SA woes slam the brakes on GDP
• Economy contracts 0.2%, raising the risk of a technical recession
The economy lost momentum in the third quarter, raising the risk of slipping into a technical recession during the fourth quarter and putting heavy pressure on Transnet to fix its dysfunctional logistics infrastructure.
GDP contracted 0.2% in the three months to end-September, pulling back from two quarters of expansion, Stats SA reported on Tuesday. Second-quarter GDP growth was revised down to 0.5% from 0.6%.
The median estimate of economists in a Bloomberg survey was for a contraction of 0.3% quarter on quarter.
On a year-on-year basis, GDP shrank by 0.7%, worse than the market consensus.
The economic performance reflects multiple challenges facing businesses, chief among which is the below-par performance of Transnet, whose long-standing rail infrastructure woes have been compounded by the bottlenecks at ports, which have prevented companies from timeously getting their goods in and out of the country.
Businesses are also grappling with cost pressures of higher stages of load-shedding, although private sector investment in renewable energy is expected to improve electricity supply in the coming months.
The contraction in GDP is a political headache for President Cyril Ramaphosa, who has been accused by his biggest cheerleaders – business leaders – of being too slow in pushing through structural reforms that economists say are crucial to reinvigorating the economy.
“The big picture is that SA’s recovery from the pandemic has been among the worst in the emerging world, with GDP just 0.3% above its pre-pandemic peak,” said Jason Tuvey, the deputy chief emerging-markets economist at Capital Economics.
“The production breakdown showed that weakness in industry and construction more than offset modest growth in service sectors. There was also a slump in the volatile agricultural sector,” he said.
Low economic growth implies less tax revenue for the government to fulfil its public mandate of providing essential services — and has the potential to throw the government’s fiscal consolidation efforts off track.
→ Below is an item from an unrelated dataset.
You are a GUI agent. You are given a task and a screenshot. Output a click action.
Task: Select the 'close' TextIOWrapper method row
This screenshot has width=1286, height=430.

The economy has also been hobbled by load-shedding, which has blighted businesses and society for more than a decade and sparked the frantic scramble for backup power.
“While load-shedding persists, we expect the intensity to have peaked this year and a gradual improvement is built into our baseline forecast,” FNB economists said in a note.
“However, today’s GDP data challenges our current-year growth forecast of 0.8%. While growth should remain below 1% this year, a gradual lift next year is envisaged, underpinned by reduced load-shedding, lower inflation and the projected interest rate relief.”
They added that targeted and accelerated economic reforms are critical to lift growth and employment, thus helping to improve the government’s fiscal position.
The manufacturing industry contracted 1.3% in the third quarter, with eight of the 10 segments measured contracting, led by food, beverages and tobacco.
Mining and quarrying shrank 1.1%, reflecting lower platinum group metals prices. Gold, other metallic minerals and manganese ore also fell.
The agriculture, forestry and fishing industries dropped 9.6%, affected by lower output in field crops, animal products and horticulture products.
The rand briefly weakened through R19/$ in late trade on Tuesday after the release of the GDP data. But the dollar was also very strong on global markets.
“For us, the weaker GDP is not surprising given SA’s structural constraints of electricity supply and logistics crises currently at play.
“Household spending is also under a lot of pressure from higher interest rates,” said Casey Delport, investment analyst at Anchor Capital.
Household consumption expenditure, which makes up two-thirds of GDP, fell 0.3% quarter on quarter.
Total gross fixed capital formation decreased by 3.4% in the third quarter.
“Household spending undershot our expectations,” Standard Bank economist Elna Moolman said. “Fixed investment also contracted, though this was unsurprising following the rebound in the previous quarter. The GDP weakness was quite broad based, with half of the sectors contracting from the previous quarter.”